I nodded. It was understandable. Ty, in his new position, wanting to make a good impression. People were always trying to do things for Will. I didn’t know how to explain that where Will was concerned there was no opportunity for favors, no interval between the wish and its realization. If Will wanted something done, it happened. If
he’d wanted to see the painting, he would have. If he hadn’t seen the painting, it was because he didn’t care to.

Frankie’s sandals clattered on the wood floor. “Are we going to eat anytime soon?” she asked. “Some of us are hungry. You two can carry on later.”

Ty took the chicken in one hand, the salad in the other.

“Nobody’s carrying on,” I said.

“Huh,” said Frankie. She reached one hand up toward her shoulder, but the thick, bright hair was gone. The gesture didn’t work anymore.

Chapter 13

DINNER ENDED QUIETLY
. The next morning I stayed in bed until Eleanor was back in her room with her breakfast tray, then went down to the kitchen. I drank some milk from the waxy beak of a carton in the refrigerator.
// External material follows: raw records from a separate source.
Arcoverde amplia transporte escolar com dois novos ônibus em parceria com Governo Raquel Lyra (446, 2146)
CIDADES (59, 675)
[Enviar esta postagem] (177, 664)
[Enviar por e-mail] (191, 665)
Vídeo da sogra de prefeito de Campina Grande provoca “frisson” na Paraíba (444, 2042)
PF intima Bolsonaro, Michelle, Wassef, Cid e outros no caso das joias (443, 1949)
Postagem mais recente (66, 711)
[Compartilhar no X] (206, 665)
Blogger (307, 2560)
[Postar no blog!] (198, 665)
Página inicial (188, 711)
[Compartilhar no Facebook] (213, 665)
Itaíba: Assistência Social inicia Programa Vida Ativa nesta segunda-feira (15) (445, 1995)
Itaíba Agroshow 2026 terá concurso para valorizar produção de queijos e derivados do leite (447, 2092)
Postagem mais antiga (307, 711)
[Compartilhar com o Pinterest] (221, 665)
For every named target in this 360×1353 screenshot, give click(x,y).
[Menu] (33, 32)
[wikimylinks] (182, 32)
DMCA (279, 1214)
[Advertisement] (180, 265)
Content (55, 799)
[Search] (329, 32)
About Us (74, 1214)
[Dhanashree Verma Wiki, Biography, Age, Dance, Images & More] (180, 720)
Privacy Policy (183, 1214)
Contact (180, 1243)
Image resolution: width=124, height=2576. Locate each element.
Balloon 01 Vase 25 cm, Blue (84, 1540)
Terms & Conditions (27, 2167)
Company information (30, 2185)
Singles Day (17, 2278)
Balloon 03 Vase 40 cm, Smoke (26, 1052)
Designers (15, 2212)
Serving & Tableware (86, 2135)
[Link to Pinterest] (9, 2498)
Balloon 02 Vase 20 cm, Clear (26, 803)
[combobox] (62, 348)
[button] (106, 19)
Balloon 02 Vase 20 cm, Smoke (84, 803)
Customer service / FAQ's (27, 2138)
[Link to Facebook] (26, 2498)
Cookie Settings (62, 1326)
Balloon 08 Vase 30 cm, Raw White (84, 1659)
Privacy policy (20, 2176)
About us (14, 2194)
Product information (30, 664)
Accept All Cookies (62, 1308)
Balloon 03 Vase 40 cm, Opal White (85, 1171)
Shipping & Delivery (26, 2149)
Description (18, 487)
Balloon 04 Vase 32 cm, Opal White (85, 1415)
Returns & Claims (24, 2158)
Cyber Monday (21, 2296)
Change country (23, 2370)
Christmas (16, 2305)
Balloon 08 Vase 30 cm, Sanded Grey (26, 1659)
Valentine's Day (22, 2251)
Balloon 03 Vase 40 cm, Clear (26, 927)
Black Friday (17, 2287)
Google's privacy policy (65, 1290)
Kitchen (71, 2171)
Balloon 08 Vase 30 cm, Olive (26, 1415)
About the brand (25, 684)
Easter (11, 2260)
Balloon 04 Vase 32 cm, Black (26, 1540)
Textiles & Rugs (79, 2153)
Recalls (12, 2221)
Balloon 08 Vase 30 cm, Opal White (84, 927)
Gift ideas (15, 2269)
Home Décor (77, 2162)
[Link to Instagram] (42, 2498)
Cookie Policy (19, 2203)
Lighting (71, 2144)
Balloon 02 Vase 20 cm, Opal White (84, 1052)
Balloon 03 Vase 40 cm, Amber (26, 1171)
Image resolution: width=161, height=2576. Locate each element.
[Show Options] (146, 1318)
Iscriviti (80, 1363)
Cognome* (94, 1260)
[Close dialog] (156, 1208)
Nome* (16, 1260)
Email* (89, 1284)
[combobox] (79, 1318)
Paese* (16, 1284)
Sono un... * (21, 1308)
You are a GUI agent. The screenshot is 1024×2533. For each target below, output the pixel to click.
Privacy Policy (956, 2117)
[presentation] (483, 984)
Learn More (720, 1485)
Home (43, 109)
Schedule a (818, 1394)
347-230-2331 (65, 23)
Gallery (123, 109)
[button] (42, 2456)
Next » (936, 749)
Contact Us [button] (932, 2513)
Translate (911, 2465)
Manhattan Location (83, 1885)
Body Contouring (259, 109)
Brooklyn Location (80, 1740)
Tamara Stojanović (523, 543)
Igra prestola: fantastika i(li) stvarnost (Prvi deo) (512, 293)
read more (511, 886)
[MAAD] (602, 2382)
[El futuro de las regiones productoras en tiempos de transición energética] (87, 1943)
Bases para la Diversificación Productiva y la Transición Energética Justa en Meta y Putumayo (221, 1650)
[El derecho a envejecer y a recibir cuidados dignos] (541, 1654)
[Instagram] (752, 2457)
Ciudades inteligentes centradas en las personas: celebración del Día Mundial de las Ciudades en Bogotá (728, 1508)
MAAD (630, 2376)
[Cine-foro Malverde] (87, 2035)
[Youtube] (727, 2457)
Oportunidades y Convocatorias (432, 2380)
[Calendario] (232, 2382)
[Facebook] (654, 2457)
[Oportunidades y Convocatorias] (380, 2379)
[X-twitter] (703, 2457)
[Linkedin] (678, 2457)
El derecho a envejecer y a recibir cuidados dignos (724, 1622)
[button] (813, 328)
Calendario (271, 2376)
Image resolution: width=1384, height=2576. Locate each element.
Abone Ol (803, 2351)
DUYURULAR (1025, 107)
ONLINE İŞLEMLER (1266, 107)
There was a smiling cow on one side and a blurry photo of a missing child on the other.

I peeled a banana and walked around while I ate, opening and closing cupboards. Frankie would have said
snooping
. There were the plates and dishes I remembered, white with a gold rim, the ice-tea glasses with their delicate curved handles. I don’t know what I expected to find, what revelation I hoped for, there was nothing mysterious about any of it. I leaned under the sink to throw away the banana peel, and there in the trash was Ty’s manila folder, streaked and smelling of salad dressing but otherwise unharmed.